**Short problem**
Extract every line of the records below that contains the string "pixels".

**Dataset extract**
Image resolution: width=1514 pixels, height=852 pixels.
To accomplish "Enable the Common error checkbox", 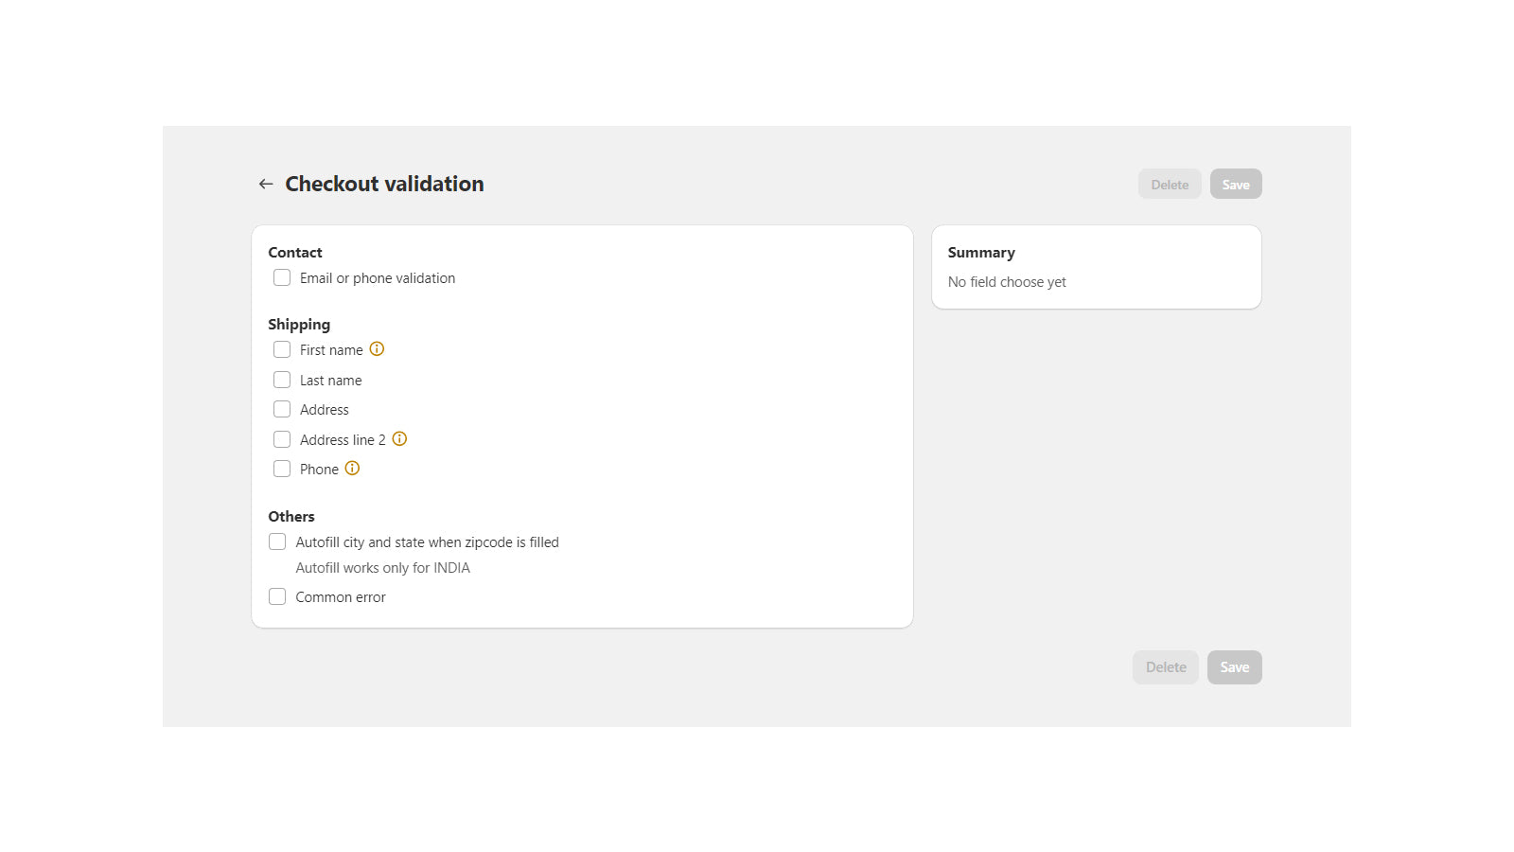I will [x=277, y=597].
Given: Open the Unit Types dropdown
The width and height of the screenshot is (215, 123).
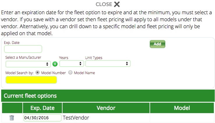Looking at the screenshot, I should pyautogui.click(x=108, y=64).
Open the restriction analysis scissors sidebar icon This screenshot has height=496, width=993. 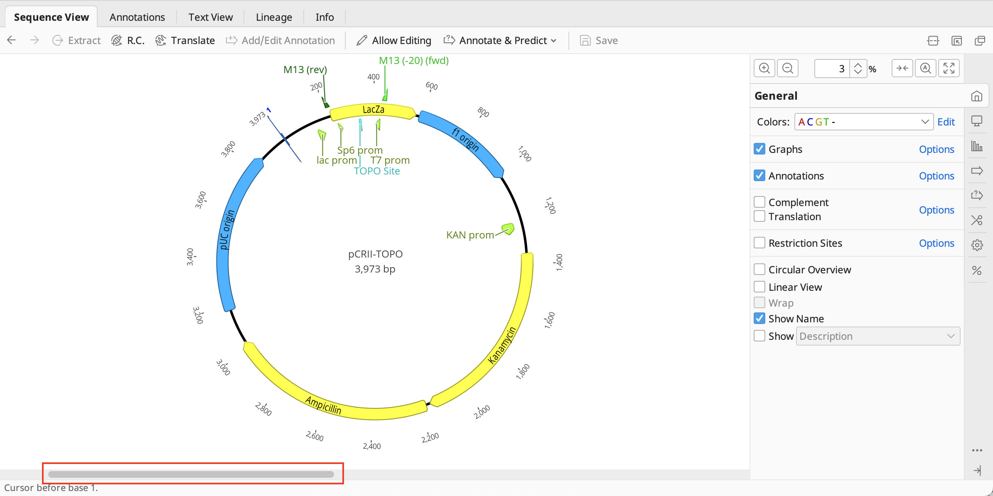point(977,220)
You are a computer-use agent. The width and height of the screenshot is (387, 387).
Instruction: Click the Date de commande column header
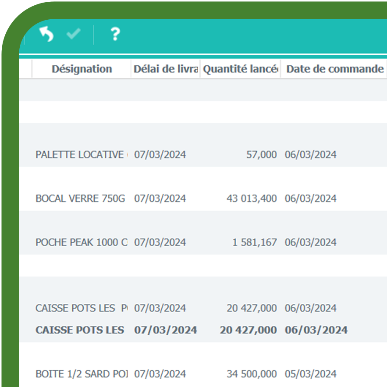[335, 69]
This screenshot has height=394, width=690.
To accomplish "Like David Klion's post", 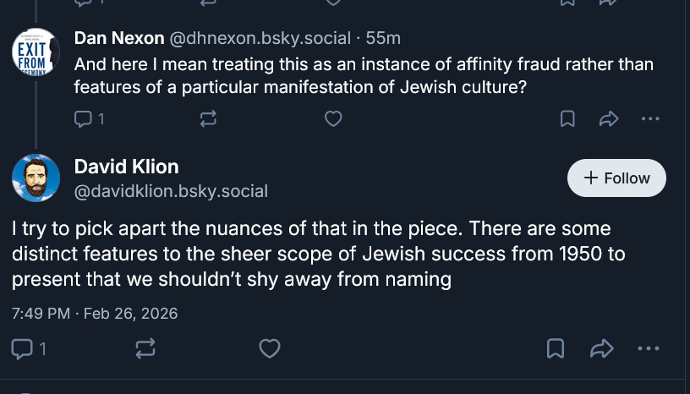I will 269,347.
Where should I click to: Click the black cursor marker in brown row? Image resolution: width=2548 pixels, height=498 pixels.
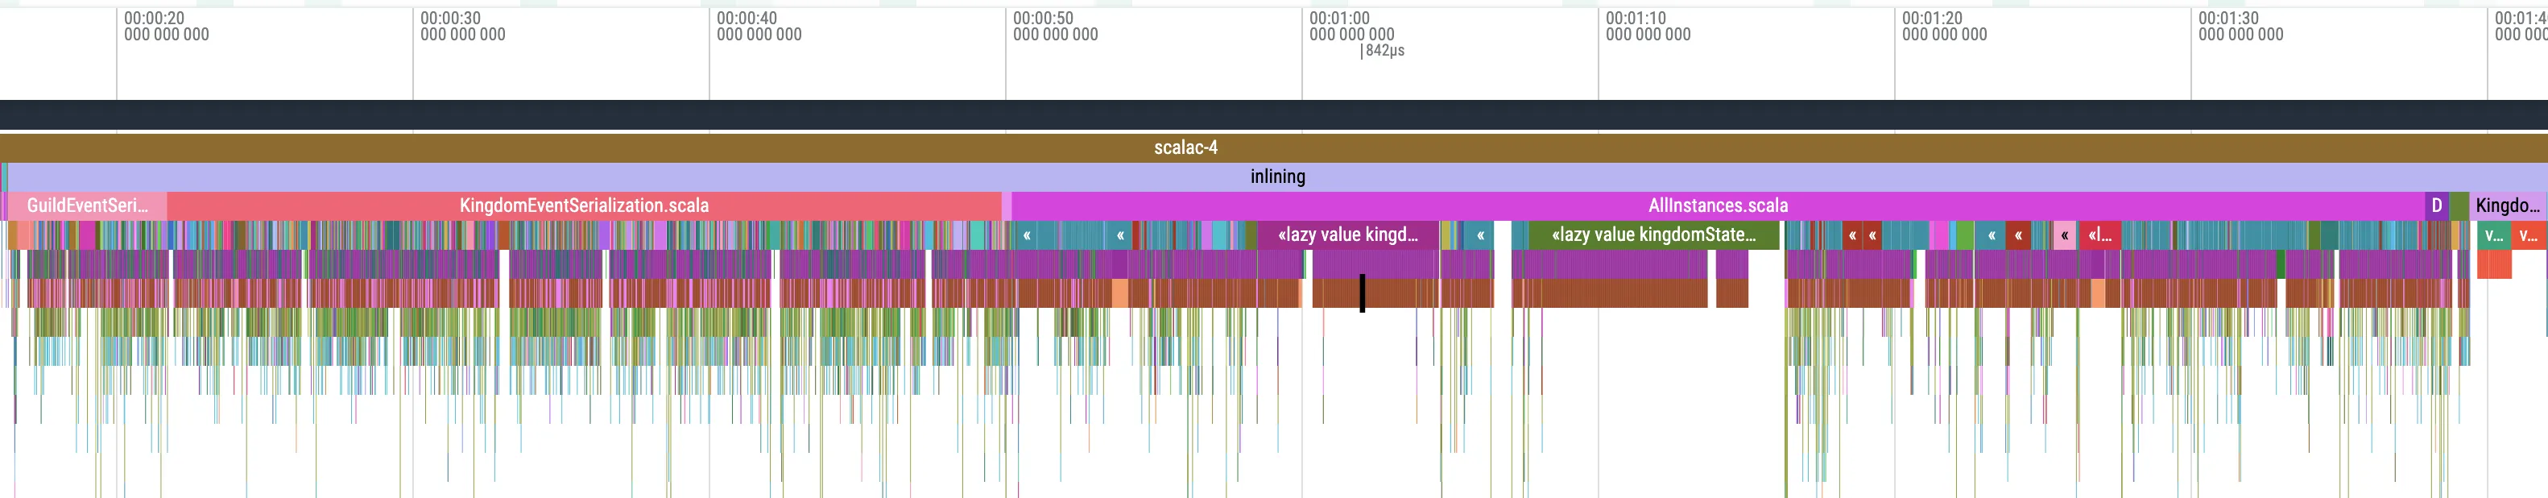pos(1362,293)
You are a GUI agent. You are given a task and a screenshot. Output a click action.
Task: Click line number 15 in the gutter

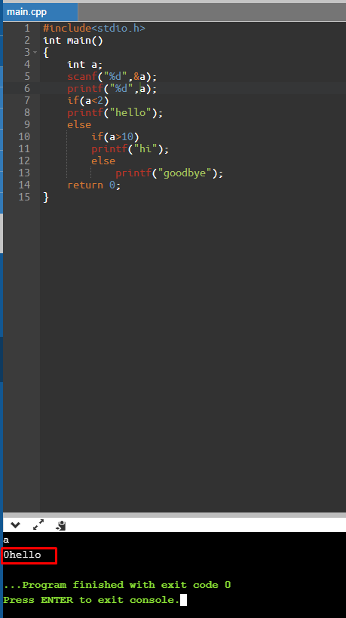(x=24, y=197)
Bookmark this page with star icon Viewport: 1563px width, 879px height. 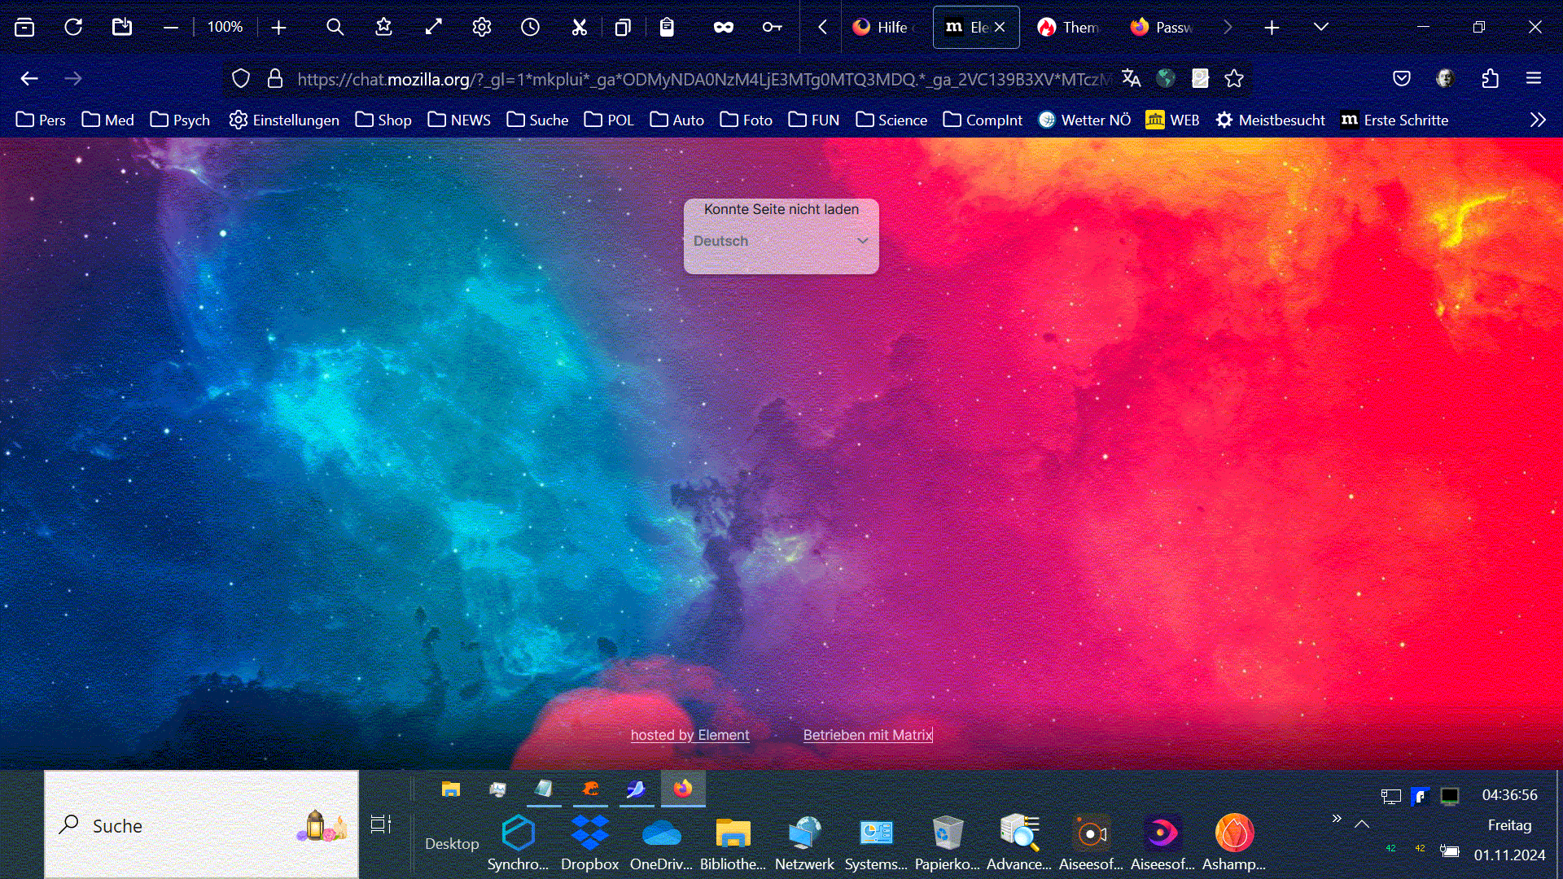pyautogui.click(x=1234, y=78)
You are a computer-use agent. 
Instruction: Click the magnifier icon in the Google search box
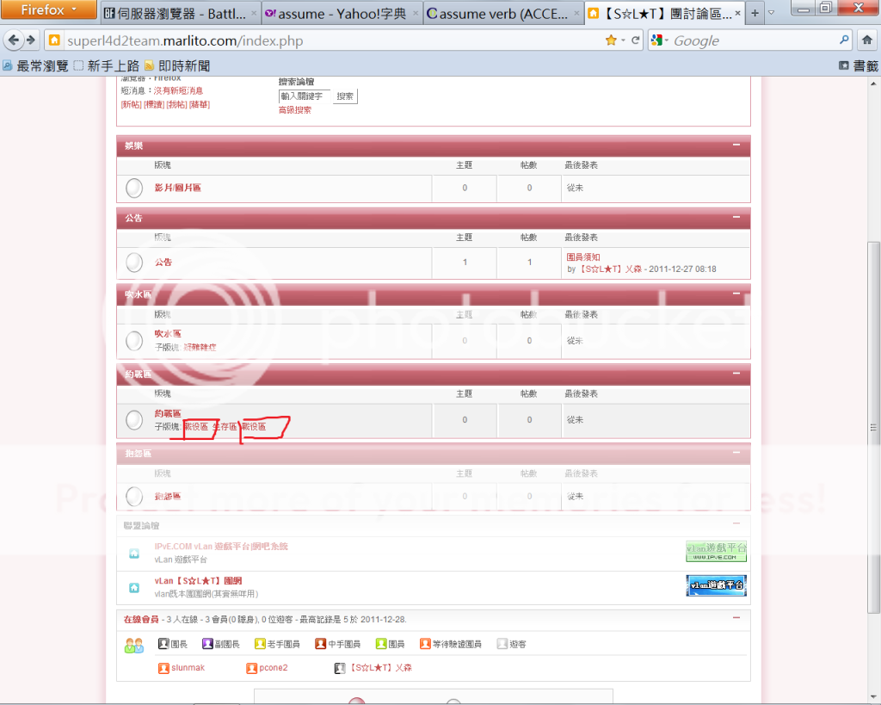point(844,40)
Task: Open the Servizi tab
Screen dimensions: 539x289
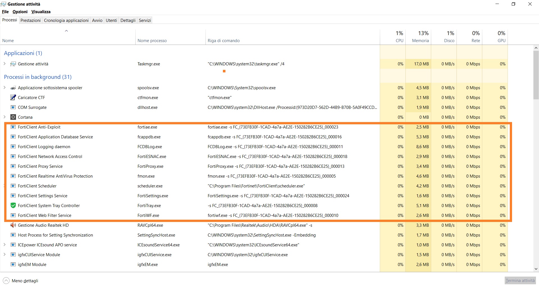Action: tap(145, 20)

**Completed task**
Image resolution: width=1514 pixels, height=852 pixels.
Where should I click to: Click the black cursor marker in brown row? Image resolution: width=2548 pixels, height=498 pixels.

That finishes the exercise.